Study text:
————————
The Mirror  



Filthy pleasure

You Might as Well Live is a gleefully
perverse Canadian comedy


DARK BUT UNDAUNTED: Joshua Peace

by MALCOLM FRASER

The feature debut from Toronto director Simon Ennis is a strange mix of the silly and the perverse. You Might as Well Live stars Ennis’s co-writer Joshua Peace as Robert Mutt, a small-time outcast who gets institutionalized after a series of unsuccessful suicide attempts. When he’s released back into the community, his feelings of alienation become more understandable, as he’s the target of frequent humiliations, attacks and general hatred. Undaunted, he pursues a series of ill-advised schemes trying to become, as advised by his kindly loony-bin guard (The Wire’s Clark Johnson), “a real somebody.”

Peace has the good fortune of being assisted by a strong supporting cast. B-movie mainstay Michael Madsen appears as a burnt-out minor-league baseball player who Mutt idolizes, Dov Tiefenbach and Kristen Hager are sympathetic as Mutt’s only friends, criminally underrated Canadian character actor Stephen McHattie (Pontypool) brings his usual intensity as a villainous neighbour, and Montreal’s own Liane Balaban leaves us wanting more in a small role—the usually glamorous actress is uglied up and grotesquely funny as a borderline psychopath with a crush on our hero. And Hamilton, Ontario, standing in for the fictional town of Riverside, is part of the cast in its own right, its smokestack-ridden landscape adding atmosphere as it has in recent movies from Real Time to Olivier Assayas’s Clean.

Ennis and Peace’s sense of humour falls somewhere between the dry irony of John Paizs and the balls-to-the-wall shock value of John Waters. With copious full frontal male nudity, not one but two characters in vegetative states, and plenty of gags centred around violence and sexual perversion, the vibe is fairly dark. On the other hand, the absurdly naïve and wholesome protagonist—the hapless Mutt has never touched a drink or seen a naked woman, and does things like take IOUs in lieu of payment while working as a drug mule—gives the film an unexpectedly, strangely sweet undertone, as if Paul Reubens had combined his innocent Pee-Wee character with his porn-loving dark side.

While You Might as Well Live is decidedly not for everyone, you can definitely see it becoming a cult favourite, its gleeful perversity making it the perfect pick for a raucous late-night rental among friends.
————————
Data section:

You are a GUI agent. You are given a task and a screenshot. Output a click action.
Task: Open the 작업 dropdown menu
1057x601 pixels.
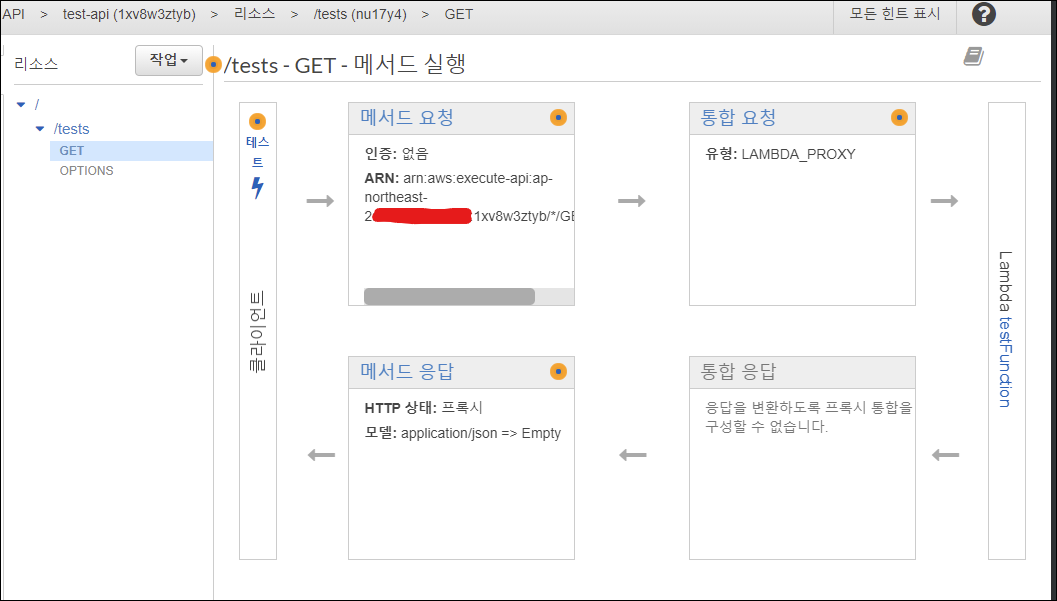(x=168, y=61)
————————
Exercise details: In the film review, rewrite everything from "Ennis and Peace’s" down to "rental among friends.", swapping "protagonist" for "hero".

Response to the task:
Ennis and Peace’s sense of humour falls somewhere between the dry irony of John Paizs and the balls-to-the-wall shock value of John Waters. With copious full frontal male nudity, not one but two characters in vegetative states, and plenty of gags centred around violence and sexual perversion, the vibe is fairly dark. On the other hand, the absurdly naïve and wholesome hero—the hapless Mutt has never touched a drink or seen a naked woman, and does things like take IOUs in lieu of payment while working as a drug mule—gives the film an unexpectedly, strangely sweet undertone, as if Paul Reubens had combined his innocent Pee-Wee character with his porn-loving dark side.

While You Might as Well Live is decidedly not for everyone, you can definitely see it becoming a cult favourite, its gleeful perversity making it the perfect pick for a raucous late-night rental among friends.